I am starting to “work with the garage door open.”
Robin Sloan coined the phrase in an article discussing/dreaming up new ways of working, networking, publishing, creating, and connecting online. These “new ways of relating” are less reliant on the social networks we’ve become accustomed to over the last decade or two.
About working with the garage door open, Sloan wrote:
This isn’t a time for “products”, or product launches. It’s not a time to toil in secret for a year and then reveal what you’d made with a shiny landing page.
Rather, I believe it’s a time to explain as you go. Our “work”, in an important sense, is to get into each other’s heads; to blast out cosmic rays that might give rise, in other minds, to new ideas.
The central idea here is nothing new. In fact, it might be one of the most important amendments added to the constitution of OnlineMarketingLand in the last decade. This idea is especially prevalent in conversations about audience building and social media networks.
For example, Pat Flynn talks about “opening the factory doors” in his book Superfans. He writes:
If possible, try to open your doors related to something trackable each month! This will keep your audience hooked and excited to see how things progress over time. Perhaps it’s miles ran, or carbon emissions avoided, or how much debt paid off. These types of numbers, especially when related to your business, are inspiring and definitely make people feel special for knowing insider info
This is, of course, the central idea in Austin Kleon’s book Show Your Work. Kleon encourages creatives to be open about the creative process. He wants us to document our creative journeys, showing all the stages from ideation to delivery. He wants us to show what’s behind the scenes. He wants us to open the garage door.
But Robin Sloan’s approach isn’t necessarily about building audiences per se, but about the exchange of ideas, networking, and creativity. And it comes at time when we’re growing more disillusioned with social media (and with the media more generally).
The social media landscape in 2023 is a bit like a war zone. It is fragmented, cluttered, and in disarray. And now social media refugees are finding asylum in what was once considered enemy territory. All the more reason to think about new ways of relating that are less reliant on pre-established social media networks.
Enter THE CREATOR’S LOG.
The creator’s log, defined
A creator’s log is not unlike a captain’s log. It is a journal used by artists, writers, programmers, or anyone else involved in the creation of things to document and track their creative journeys.

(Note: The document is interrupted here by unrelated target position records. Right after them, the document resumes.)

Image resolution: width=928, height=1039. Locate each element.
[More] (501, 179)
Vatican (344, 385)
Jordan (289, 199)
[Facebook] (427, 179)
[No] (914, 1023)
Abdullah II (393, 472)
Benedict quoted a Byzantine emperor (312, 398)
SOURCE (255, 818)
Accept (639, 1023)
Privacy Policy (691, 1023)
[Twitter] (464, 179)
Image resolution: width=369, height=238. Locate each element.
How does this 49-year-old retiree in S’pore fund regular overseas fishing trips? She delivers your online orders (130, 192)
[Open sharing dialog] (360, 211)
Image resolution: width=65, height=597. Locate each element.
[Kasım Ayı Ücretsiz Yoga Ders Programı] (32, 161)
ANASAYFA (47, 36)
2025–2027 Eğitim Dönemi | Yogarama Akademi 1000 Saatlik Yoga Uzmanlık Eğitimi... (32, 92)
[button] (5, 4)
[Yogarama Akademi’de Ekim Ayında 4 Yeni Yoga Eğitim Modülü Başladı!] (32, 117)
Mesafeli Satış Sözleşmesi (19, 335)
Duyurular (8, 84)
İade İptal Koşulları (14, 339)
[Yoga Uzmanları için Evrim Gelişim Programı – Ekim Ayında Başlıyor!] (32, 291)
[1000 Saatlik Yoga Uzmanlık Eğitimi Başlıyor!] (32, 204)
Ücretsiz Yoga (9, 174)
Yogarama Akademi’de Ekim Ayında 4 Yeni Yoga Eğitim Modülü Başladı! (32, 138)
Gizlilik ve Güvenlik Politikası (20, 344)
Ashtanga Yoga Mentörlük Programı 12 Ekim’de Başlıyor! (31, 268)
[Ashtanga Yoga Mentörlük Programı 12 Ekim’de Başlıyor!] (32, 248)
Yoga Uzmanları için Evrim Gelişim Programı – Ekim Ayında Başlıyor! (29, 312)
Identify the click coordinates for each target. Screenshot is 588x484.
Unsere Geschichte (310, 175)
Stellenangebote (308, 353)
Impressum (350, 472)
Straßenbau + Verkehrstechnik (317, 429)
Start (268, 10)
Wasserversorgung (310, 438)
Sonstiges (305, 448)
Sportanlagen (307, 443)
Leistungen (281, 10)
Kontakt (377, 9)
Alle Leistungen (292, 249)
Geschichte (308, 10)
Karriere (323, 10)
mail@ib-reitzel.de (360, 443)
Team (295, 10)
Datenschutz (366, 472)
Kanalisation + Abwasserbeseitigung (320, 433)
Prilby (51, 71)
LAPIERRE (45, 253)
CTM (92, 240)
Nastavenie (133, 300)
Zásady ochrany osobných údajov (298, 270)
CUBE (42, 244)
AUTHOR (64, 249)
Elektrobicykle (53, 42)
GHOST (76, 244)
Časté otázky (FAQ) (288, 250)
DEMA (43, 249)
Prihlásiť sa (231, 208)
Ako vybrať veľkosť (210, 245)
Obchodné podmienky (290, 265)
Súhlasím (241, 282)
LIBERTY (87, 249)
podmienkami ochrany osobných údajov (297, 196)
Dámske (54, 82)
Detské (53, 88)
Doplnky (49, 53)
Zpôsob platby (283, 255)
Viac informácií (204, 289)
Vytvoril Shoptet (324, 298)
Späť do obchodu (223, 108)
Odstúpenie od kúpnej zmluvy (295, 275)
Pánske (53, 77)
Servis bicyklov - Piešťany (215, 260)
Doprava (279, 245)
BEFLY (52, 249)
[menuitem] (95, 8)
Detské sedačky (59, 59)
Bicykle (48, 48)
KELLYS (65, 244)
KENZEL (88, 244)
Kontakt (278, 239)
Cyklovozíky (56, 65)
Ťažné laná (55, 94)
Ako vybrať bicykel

A creator’s log is a dedicated space for us to record our creative process, projects, and experiences.
In our creator’s logs, we can (and should) document our
- Creative Progress: Let’s track our daily, weekly, or project-specific progress. Let’s include details like the number of words written, hours spent on a project, or the completion of specific creative tasks.
- Ideas and Inspiration: Let’s jot down ideas, inspirations, and insights that come to us. These can be related to ongoing projects or new concepts, outlines, and sketches for future work.
- Project Updates: Let’s provide updates on ongoing creative projects and project-based work. These can describe what has been accomplished, any challenges faced, and plans for the next steps.
- Reflection and Assessment: Let’s use our logs to reflect on our work openly, to discuss what worked well and what didn’t.
- A Creative Commonplace Book: Let’s write down quotes, references, or resources that inspire us and/or inform our work.
- Creative Goals: Let’s discuss our short-term and long-term creative goals and track our progress towards achieving them.
- Personal Insights: Let’s use this space to share thoughts, feelings, and personal insights related to our creative journeys.
- Creative To-Do Lists: Let’s list and tick-off our creative to-dos.
“Wait a minute,” you might say. “This sounds awfully like a blog.”
Indeed. A blog is one medium through which we can record and document our creative process. But with a blog, anything goes. I want a form that is specific for creatives. I want a messier, scrappier place whose focus is not the individual blogger but the creative work and the creative process itself. I want a place where unfinished symphonies live and dried paint happily clings to floors and clothes. A messy garage? A meticulous one? Whatever you want. This is what a creator’s log is all about.
The creator’s log is a self-referential construct; it is a creative space that acknowledges the power of creative spaces. It is creativity that acknowledges itself.
My creative log
For me, “working with the garage door open” means documenting the creative process in such a way that anyone can walk by and glance at my work. Boosting the signal on social media is fine, so long as the “garage” that you principally work in is your own.
To this end, I’m starting a new area on my website called Creator’s Log. My clog (😬) will chronicle my creative journey. Its purpose is to document my progress, observations, ideas and inspirations, reflections, and insights that occur along the way. You’re welcome to stop by and see what I’m working on.
Sometimes I’ll be tinkering, sometimes I’ll be doing project-based work, and sometimes I’ll be spinning my wheels. Sometimes there will be a flurry of activity, and sometimes periods of silence. But in all instances, you’re invited to look over my shoulder, ask questions, advise me on a better way of doing things, or just snoop around.
I’ll be the first to admit that few people might find this type of artifact interesting. There are certainly better ways to build audiences. But this is not about building audiences. It is about building networks and bodies of work.